### Given problem
Rewrite everything from the line containing "Where should I click to: Select" down to the line containing "Open site search", entries included, and multiply each click coordinate in the answers by 1.9, rounding to whole numbers with halves rounded up. Leave every other number unchanged.
......
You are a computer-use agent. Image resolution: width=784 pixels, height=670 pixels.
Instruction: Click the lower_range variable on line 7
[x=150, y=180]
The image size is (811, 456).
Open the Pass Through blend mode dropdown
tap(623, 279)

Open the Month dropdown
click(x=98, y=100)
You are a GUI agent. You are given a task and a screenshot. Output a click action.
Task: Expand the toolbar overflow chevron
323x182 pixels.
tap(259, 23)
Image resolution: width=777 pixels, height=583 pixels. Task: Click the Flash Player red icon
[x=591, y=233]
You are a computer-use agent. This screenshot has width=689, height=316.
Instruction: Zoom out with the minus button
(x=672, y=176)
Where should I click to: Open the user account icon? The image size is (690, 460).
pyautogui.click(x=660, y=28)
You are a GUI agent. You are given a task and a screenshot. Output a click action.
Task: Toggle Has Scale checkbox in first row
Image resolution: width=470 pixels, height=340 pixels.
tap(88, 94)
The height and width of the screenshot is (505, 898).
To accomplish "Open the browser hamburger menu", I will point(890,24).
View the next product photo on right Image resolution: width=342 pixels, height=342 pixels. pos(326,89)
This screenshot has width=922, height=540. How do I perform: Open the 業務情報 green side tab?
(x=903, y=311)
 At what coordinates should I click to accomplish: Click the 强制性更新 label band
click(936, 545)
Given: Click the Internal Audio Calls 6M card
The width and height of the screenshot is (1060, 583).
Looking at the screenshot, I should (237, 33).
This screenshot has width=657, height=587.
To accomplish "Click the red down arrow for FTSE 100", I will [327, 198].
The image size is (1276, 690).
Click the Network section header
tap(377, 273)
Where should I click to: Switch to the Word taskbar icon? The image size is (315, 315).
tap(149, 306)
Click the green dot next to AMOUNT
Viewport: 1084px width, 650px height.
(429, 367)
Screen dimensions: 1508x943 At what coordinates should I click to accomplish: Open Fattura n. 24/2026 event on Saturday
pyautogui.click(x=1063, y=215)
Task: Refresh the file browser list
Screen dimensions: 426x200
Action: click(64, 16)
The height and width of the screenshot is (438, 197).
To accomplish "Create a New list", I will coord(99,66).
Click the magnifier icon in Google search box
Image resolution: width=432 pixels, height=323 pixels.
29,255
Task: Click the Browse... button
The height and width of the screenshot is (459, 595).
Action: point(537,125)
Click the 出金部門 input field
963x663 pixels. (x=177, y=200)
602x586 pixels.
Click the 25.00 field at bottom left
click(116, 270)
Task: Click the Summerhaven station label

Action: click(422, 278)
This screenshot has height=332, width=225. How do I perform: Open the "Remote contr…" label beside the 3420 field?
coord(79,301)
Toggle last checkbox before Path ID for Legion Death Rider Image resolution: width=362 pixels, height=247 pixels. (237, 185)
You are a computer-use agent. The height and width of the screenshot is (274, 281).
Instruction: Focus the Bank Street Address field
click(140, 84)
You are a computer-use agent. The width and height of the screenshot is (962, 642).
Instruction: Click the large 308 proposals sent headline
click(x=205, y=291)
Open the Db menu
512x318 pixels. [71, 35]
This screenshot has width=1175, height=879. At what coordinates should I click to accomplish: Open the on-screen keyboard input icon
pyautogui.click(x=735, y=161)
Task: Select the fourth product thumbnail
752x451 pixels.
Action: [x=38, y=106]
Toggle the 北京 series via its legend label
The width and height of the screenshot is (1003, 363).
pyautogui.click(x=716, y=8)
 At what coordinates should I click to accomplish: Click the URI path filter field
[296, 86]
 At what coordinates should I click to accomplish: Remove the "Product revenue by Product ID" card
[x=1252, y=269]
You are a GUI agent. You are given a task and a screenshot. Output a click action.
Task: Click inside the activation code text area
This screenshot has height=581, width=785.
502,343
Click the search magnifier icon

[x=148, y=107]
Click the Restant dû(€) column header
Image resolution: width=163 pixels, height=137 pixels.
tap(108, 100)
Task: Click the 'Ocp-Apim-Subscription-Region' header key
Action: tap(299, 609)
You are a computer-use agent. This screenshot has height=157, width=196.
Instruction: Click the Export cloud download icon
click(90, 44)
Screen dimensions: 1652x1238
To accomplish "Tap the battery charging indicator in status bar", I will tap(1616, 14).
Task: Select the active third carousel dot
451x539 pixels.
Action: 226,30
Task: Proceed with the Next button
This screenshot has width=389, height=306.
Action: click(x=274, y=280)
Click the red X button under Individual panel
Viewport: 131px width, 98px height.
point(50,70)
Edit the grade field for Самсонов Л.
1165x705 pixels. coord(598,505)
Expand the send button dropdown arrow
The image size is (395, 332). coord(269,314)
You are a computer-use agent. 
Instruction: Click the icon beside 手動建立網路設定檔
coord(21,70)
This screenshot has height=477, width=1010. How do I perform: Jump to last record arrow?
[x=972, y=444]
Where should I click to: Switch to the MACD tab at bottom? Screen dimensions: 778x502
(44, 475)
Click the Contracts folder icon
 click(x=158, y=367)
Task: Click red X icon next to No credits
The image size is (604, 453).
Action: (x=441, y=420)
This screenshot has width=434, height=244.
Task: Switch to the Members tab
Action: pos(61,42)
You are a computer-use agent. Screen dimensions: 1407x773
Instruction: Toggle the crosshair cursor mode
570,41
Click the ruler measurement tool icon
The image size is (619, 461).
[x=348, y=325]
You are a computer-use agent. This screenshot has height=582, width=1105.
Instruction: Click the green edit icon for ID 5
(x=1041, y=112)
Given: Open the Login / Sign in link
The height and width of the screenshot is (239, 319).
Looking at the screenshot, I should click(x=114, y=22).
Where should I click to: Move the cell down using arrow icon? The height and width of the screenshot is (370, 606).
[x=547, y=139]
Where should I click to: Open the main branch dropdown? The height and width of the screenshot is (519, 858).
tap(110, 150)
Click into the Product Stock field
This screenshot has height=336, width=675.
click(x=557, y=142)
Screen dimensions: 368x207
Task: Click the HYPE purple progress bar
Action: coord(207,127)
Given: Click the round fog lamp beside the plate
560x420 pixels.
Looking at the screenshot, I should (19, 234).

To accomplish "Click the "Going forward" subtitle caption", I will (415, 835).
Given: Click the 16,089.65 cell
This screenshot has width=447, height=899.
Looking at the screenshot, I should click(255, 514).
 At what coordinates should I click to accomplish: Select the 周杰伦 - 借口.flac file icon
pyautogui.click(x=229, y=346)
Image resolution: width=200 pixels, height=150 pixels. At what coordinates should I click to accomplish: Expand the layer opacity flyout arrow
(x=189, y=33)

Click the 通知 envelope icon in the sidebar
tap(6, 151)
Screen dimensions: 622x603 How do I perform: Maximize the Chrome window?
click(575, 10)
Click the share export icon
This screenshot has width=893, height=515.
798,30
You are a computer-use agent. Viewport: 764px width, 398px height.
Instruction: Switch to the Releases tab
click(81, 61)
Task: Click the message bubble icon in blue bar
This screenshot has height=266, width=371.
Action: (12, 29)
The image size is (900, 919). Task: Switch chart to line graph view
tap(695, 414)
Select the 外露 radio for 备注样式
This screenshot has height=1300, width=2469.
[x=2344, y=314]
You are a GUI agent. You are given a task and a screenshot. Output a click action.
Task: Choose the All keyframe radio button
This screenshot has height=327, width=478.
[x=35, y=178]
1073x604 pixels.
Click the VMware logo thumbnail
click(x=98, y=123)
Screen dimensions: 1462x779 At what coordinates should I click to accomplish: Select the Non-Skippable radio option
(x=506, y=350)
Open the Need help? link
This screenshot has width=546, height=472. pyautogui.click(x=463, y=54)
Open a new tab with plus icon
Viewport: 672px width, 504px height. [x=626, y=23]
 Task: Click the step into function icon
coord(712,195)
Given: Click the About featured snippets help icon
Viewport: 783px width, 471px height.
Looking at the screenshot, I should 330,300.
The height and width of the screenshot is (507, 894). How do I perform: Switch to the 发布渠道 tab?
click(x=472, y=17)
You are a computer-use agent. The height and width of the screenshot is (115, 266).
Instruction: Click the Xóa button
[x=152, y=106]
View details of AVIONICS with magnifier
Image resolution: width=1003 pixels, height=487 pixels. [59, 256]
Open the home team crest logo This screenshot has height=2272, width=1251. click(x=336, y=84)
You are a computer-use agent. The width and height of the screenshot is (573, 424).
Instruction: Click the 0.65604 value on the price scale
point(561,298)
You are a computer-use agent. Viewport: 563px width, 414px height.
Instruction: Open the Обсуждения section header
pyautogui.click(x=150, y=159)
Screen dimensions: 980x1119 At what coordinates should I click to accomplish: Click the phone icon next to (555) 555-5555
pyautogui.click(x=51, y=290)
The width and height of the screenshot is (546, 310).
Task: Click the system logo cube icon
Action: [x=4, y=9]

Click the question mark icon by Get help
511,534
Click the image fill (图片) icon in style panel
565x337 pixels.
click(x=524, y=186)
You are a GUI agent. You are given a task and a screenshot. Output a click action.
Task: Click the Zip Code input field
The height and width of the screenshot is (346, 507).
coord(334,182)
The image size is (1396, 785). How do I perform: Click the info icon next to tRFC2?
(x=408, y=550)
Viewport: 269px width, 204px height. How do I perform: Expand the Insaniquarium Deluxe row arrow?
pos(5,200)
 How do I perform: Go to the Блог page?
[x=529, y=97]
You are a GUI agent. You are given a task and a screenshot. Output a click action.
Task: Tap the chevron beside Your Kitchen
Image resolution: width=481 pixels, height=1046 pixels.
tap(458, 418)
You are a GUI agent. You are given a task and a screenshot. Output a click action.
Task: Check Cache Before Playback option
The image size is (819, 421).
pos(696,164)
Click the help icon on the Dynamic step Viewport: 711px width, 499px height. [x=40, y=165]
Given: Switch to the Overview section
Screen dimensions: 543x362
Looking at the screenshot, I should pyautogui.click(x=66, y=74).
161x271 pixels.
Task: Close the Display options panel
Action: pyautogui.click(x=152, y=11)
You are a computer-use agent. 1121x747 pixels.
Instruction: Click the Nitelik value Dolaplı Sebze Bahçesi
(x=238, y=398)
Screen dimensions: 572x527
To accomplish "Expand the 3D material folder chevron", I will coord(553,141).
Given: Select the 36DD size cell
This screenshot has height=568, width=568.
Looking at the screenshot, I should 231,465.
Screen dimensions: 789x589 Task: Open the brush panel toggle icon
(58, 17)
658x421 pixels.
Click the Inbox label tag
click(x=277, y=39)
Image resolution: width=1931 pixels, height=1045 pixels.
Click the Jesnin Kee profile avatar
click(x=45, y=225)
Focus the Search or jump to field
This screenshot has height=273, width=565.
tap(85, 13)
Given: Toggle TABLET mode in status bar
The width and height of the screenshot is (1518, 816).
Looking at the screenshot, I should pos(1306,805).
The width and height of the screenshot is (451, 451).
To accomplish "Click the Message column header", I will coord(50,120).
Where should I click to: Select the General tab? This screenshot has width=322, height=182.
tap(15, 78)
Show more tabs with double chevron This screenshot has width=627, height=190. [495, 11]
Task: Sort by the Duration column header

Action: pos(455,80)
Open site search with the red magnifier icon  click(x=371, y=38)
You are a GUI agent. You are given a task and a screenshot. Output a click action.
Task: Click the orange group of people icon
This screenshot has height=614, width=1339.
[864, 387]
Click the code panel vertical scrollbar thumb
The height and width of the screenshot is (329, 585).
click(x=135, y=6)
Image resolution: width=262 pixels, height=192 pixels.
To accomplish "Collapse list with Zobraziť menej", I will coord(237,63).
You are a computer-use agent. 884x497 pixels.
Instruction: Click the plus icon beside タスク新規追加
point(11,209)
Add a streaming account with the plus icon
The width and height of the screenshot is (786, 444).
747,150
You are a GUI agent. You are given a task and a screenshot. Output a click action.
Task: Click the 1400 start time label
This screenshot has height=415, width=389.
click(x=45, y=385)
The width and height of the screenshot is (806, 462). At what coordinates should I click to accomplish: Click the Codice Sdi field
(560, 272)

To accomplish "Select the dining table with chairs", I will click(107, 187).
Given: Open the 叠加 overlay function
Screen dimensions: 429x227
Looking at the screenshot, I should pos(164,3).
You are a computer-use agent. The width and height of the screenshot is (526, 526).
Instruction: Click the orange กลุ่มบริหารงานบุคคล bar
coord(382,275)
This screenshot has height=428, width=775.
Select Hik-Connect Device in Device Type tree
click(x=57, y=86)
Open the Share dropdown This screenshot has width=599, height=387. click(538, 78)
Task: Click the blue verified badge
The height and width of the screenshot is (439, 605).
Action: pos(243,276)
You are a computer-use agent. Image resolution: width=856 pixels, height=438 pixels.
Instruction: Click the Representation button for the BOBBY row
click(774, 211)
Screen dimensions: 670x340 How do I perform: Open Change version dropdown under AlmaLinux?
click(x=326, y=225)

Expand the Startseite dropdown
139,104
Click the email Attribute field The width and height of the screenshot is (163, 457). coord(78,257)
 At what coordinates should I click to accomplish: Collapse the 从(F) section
......
### Output
Where should I click to: Select the General tab? This screenshot has width=322, height=182.
tap(29, 148)
Show more tabs with double chevron This screenshot has width=627, height=190. [941, 21]
Task: Sort by the Duration column header

Action: pos(865,152)
Open site search with the red magnifier icon  click(x=705, y=72)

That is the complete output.